Significant policy gaps exist for delivering integrated care for people living with heart disease

In May 2017 a study on global heart health that I edited was published following a pre-launch at a major heart health conference in London in November 2016. The findings were discussed further at a conference organised by The Economist Events in Seoul in September 2017.

Heart diseases kill nearly 18m people worldwide, and the burden of disease is rising globally. In addition to the ongoing focus on reducing mortality from heart disease, the new focus is on ensuring healthy life years for increasingly ageing populations. However, our research programme adds to the growing evidence that there are significant policy gaps in promoting heart health.

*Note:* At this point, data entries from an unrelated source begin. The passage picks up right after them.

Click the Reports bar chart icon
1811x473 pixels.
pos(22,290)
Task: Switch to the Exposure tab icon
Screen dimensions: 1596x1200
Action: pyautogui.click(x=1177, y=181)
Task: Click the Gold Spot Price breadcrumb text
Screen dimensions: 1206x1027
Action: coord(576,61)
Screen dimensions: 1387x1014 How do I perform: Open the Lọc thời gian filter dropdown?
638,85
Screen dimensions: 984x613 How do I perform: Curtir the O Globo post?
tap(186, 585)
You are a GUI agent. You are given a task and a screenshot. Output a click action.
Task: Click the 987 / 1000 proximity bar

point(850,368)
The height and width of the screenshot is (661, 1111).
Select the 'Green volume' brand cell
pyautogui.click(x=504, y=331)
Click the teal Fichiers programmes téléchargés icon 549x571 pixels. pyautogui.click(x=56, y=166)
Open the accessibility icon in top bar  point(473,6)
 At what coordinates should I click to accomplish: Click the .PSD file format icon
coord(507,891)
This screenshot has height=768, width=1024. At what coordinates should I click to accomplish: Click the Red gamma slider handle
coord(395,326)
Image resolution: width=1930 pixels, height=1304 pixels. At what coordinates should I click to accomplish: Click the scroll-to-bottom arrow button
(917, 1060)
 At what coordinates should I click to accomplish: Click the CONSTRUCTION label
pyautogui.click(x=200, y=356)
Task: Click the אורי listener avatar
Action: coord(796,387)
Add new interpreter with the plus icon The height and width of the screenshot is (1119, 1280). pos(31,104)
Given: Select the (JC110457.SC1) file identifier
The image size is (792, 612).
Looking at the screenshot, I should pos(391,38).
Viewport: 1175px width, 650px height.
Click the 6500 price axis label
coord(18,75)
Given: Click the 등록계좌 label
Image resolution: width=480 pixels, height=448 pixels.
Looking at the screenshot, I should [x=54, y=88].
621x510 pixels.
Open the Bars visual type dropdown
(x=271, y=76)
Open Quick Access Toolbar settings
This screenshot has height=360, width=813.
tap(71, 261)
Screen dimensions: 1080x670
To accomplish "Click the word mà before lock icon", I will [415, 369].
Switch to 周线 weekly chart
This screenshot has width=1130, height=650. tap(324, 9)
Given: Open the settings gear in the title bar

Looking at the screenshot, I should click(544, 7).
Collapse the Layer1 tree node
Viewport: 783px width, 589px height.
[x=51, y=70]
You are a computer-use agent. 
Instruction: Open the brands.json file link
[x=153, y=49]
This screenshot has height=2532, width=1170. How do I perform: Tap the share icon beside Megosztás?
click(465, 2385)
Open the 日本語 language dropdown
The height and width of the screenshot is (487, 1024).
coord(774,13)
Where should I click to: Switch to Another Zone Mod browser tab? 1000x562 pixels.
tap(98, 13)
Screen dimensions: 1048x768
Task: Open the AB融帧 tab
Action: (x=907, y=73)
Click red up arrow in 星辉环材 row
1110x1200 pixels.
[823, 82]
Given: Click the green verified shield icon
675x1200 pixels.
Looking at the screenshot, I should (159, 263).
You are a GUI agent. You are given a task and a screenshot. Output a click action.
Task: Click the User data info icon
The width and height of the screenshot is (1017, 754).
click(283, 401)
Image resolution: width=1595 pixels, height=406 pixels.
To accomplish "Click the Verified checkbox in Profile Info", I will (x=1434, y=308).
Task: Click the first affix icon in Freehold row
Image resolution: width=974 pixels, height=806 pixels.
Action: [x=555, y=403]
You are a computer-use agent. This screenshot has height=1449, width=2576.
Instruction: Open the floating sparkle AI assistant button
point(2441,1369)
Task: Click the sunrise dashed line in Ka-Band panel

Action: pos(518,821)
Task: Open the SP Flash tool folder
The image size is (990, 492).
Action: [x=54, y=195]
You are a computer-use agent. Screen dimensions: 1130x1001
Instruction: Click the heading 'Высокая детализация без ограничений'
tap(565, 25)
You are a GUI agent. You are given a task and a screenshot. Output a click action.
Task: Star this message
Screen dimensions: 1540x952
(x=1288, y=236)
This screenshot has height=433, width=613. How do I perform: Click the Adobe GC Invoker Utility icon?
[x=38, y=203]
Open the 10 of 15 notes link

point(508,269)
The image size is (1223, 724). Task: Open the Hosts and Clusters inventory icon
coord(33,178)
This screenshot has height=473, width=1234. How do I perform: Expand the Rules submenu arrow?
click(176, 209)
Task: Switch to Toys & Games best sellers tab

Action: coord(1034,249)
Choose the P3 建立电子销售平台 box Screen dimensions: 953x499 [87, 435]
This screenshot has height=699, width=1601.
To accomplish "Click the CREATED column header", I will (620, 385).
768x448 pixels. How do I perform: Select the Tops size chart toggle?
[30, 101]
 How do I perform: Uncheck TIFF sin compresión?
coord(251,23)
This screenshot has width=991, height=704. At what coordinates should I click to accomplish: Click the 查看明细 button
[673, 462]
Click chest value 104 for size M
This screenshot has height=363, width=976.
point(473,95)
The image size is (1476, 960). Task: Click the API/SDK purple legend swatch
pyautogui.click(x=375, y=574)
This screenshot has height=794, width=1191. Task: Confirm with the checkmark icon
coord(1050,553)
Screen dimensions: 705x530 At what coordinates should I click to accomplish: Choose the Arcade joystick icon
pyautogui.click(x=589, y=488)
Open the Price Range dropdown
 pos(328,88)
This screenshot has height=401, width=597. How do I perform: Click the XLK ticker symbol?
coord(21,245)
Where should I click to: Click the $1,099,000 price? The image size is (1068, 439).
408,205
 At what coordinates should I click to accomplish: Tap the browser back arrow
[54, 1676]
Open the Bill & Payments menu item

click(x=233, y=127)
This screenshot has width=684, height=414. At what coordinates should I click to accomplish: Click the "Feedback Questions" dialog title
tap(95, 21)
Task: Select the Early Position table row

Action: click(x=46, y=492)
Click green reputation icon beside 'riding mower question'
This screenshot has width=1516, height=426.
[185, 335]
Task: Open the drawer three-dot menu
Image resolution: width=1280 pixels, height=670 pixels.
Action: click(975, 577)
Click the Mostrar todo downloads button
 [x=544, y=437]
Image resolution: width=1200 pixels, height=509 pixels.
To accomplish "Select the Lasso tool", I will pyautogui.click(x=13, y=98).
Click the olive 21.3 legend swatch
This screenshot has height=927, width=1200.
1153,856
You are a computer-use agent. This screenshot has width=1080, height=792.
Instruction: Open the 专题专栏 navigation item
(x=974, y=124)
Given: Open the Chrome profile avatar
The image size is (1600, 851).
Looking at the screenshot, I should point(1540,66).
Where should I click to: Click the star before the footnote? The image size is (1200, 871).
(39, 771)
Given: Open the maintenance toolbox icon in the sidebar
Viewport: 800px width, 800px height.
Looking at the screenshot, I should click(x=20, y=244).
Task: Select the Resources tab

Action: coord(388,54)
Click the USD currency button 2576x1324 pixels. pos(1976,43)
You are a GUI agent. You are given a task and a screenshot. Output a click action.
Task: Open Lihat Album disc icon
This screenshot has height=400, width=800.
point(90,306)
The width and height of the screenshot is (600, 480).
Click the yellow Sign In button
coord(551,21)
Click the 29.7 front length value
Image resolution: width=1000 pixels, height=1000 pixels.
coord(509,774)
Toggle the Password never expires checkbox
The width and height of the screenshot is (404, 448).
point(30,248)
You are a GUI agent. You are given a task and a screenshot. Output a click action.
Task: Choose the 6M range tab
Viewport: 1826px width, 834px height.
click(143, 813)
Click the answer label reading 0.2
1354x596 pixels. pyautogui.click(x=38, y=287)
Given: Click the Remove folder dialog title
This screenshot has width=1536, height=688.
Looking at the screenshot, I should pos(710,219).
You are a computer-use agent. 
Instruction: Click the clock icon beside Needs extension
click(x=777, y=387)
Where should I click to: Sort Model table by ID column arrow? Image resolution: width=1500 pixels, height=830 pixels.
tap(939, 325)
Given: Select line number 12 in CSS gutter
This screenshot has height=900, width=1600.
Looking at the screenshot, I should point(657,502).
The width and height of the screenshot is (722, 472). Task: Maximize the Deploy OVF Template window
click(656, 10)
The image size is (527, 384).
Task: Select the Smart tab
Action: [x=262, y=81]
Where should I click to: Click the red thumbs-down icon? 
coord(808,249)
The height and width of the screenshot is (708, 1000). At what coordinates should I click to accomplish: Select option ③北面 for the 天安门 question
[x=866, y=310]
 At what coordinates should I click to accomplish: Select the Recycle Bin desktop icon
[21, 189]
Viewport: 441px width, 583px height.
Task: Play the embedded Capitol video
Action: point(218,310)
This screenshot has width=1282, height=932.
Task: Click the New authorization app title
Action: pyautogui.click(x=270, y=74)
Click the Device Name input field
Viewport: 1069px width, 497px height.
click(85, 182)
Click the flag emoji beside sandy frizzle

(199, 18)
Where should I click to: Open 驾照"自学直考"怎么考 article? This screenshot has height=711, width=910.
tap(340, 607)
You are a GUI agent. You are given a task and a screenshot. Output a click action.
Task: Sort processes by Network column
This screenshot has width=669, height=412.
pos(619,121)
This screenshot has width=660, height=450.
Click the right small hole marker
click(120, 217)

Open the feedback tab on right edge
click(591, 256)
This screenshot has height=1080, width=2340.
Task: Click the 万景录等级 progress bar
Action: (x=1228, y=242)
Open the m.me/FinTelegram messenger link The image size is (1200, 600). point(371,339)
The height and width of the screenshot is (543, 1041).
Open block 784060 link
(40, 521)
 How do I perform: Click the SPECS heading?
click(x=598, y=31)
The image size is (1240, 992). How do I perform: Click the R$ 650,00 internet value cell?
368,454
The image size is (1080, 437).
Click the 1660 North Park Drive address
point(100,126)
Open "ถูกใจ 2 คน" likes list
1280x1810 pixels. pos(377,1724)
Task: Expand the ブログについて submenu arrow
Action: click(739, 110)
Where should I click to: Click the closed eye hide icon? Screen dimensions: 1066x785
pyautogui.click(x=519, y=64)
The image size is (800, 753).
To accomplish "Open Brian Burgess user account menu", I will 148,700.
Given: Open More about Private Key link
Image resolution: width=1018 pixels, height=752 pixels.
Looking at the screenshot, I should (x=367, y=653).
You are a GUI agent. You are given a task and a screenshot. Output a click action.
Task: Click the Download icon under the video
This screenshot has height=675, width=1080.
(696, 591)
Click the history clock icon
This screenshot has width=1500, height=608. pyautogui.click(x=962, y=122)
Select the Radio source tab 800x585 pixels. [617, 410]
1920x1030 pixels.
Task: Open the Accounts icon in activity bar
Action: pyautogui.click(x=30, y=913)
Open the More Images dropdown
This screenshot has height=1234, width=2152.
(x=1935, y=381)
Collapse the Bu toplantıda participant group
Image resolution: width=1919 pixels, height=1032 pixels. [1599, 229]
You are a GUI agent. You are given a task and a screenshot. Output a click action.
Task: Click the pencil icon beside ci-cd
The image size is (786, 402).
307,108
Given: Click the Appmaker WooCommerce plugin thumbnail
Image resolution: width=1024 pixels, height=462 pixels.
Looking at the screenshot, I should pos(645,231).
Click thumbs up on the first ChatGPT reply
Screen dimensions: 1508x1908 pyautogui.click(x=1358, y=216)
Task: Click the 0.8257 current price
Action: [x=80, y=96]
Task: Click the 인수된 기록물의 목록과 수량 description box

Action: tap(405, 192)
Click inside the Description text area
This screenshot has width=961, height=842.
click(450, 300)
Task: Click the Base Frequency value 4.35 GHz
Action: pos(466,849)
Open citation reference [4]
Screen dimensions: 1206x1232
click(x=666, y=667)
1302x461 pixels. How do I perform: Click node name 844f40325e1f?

Highlights from the research:

  • Heart diseases kill nearly 18m people worldwide, according to the World Health Organisation, and the burden of disease is rising globally
  • A scorecard by The Economist Intelligence Unit (EIU) highlights the need for improvement in the provision of patient-centred, integrated care for people living with heart disease
  • Many countries have established strategic plans for heart health, but they are often not sufficiently comprehensive and lack adequate real-world implementation
  • Additional deficiencies highlighted by the study include a lack of health status surveys, information and communications technology (ICT) adoption, access to care and monitoring systems

Significant improvements in the provision of patient-centred, integrated care for people living with heart disease are required globally, according to a new report published today (May 18th) by The Economist Intelligence Unit, Global heart health: Evaluating efforts to promote healthy hearts, sponsored by Novartis.

More than half (54%) of countries have patient advocacy organisations collaborating with government and/or national health organisations to promote heart health. However, only 11% of countries routinely use cardiovascular- or heart disease-specific health status surveys in patient assessments. And only one-quarter of countries use ICT both to deliver care (eg, telemedicine) and to collect patient data (eg, home monitoring).

Insufficient monitoring systems and inequalities in access to care undermine patient-centred heart health care. Only around one-fifth of countries surveyed have a monitoring system (such as a registry) in place for all heart diseases covered in the scorecard. Meanwhile, inequalities in access to primary and secondary prevention programmes, as well as to cardiac interventions, exist both within and between countries.

The report also found that many countries have established strategic plans for heart health, but they are often not sufficiently comprehensive and lack adequate implementation. Moreover, only one-quarter have run focused heart health campaigns for one or more specific age groups as well as for health professionals.

The report is based on a scorecard to help assess the burden of, and policy approaches to, diseases of the heart in 28 countries. It includes a set of 21 indicators to evaluate each selected country across five domains: strategic plan; public-health policies; best practice; access and provision; and patient focus.